Python is one of the best general purpose programming language.These days Python is becoming the most preferred language by the Data Scientists.Python community is regularly updating the libraries for Data Science.There is a list of extensive libraries for Data Analysis,Machine Learning,Data Visualization respectively.I will be providing a short description of each library which will be very handy for you when performing data related tasks in Python.
So let’s get started,
Python libraries for Data Analysis:
Numpy stands for Numerical Python.It is the base library on which all higher level tool for scientific Python are built.Some basic functionalities provided by this library are:
General purpose array processing package designed to manipulate large mutli-dimensional arrays.
Ability to create arrays of arbitrary types
Basic facilities for Discrete fourier transformation,basic linear algebra and random number generation.
Scipy stands for Scientific Python,this library depends on Numpy.Scipy contains methods needed for scientific work such as solving differential equations,optimization etc.Scipy is built to work with Numpy arrays.On the whole you can say all the all the scientific operations on Numpy arrays are done using Scipy.
Pandas is one of the most essential library for Data Science.It contains high level data structures and data manipulation tools designed to make data analysis process fast and easy.Pandas is the best tool for Data Munging.Basic features of Pandas:
Easy handling of Missing data(such as Nan,Na).
Automatic data alignment i.e objects can be aligned to a set of labels or you can simply ignore the labels and let Series and DataFrame automatically align the data for computations.
Columns can be inserted or deleted from DataFrame.
Intelligent label based Slicing,fancy indexing and subsetting of large datasets.
Python Libraries for Data Visualization:
Bokeh is one of the most interactive visualization library which targets on modern browsers for presentation.Its goal is to provide elegant, accurate construction of novel graphics in the style of D3.js, and to extend this capability with high-performance interactivity over extremely large or streaming datasets. With the help of Bokeh you can quickly create interactive plots, dashboards, and data applications and that too in an easy way.
Seaborn is a famous library for making attractive and informative statistical graphs.It is built on top of matplotlib and provides support for numpy and pandas data structure.Seaborn offers:
Various built-in themes that improve on matplotlib aesthetics.
Tools for choosing color palettes to make beautiful plots that reveal patterns in your data.
Tools that fit and visualize linear regression models for different kinds of independent and dependent variables.
matplotlib is a 2-dimensional plotting library which produces high quality figures in a variety of hardcopy formats and interactive environments across platforms.You can generate plots, histograms, power spectra, bar charts, errorcharts, scatterplots, etc, with just a few lines of code.

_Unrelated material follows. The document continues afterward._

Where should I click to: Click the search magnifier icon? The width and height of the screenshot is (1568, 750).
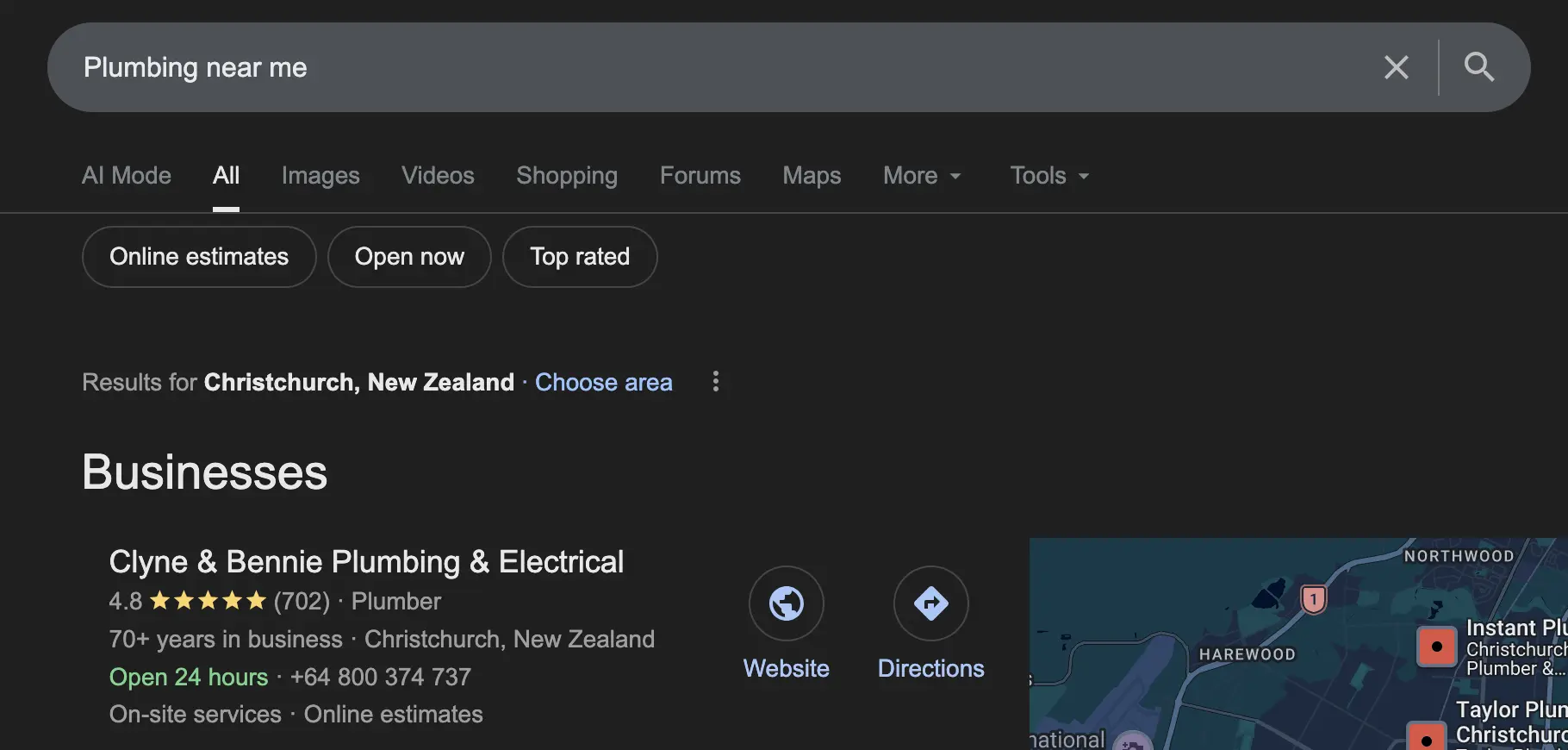(x=1479, y=67)
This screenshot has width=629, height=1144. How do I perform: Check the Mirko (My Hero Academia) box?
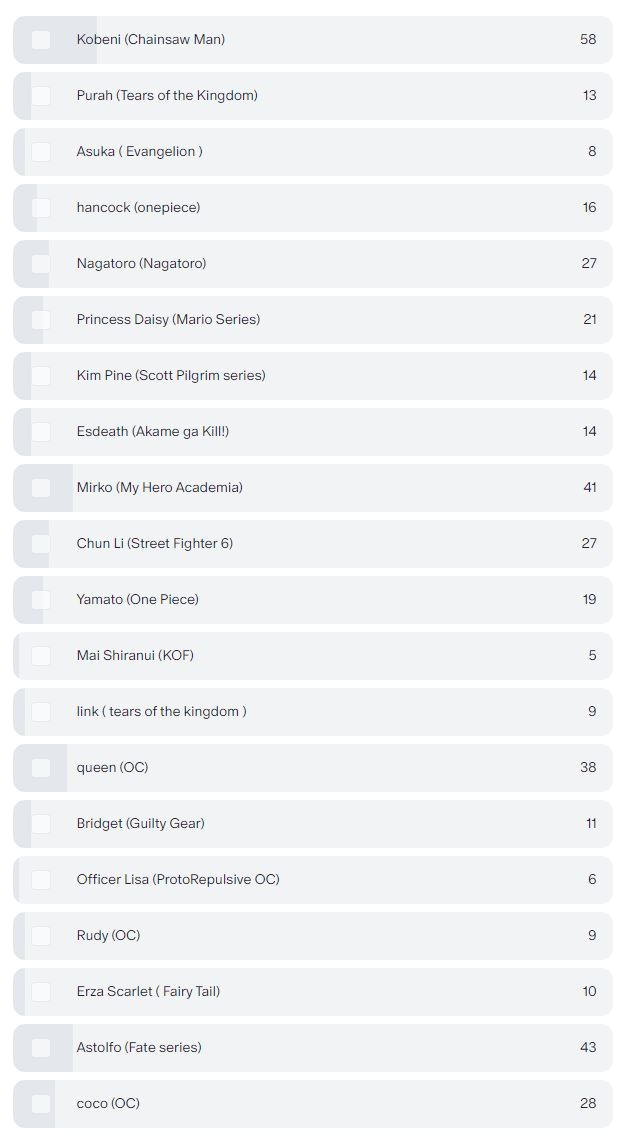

ggplot is similar to R language ggplot package.In ggplot gg stands for Grammar of Graphics.It can be used for making professional looking, plots quickly with just few lines of code.
Python Machine Learning Libraries:
Scikit learn is one of the most popular library for machine learning.It includes a wide range of different classifiers,cross validation and other model selection methods,dimensional reduction techniques,modules for linear regression,multiple linear regression.
Shogun is a Python machine learning library that is focussed on large-scale kernel methods. Most important strengths of this library are Support Vector Machines (SVMs) and it comes with a range of different SVM implementations.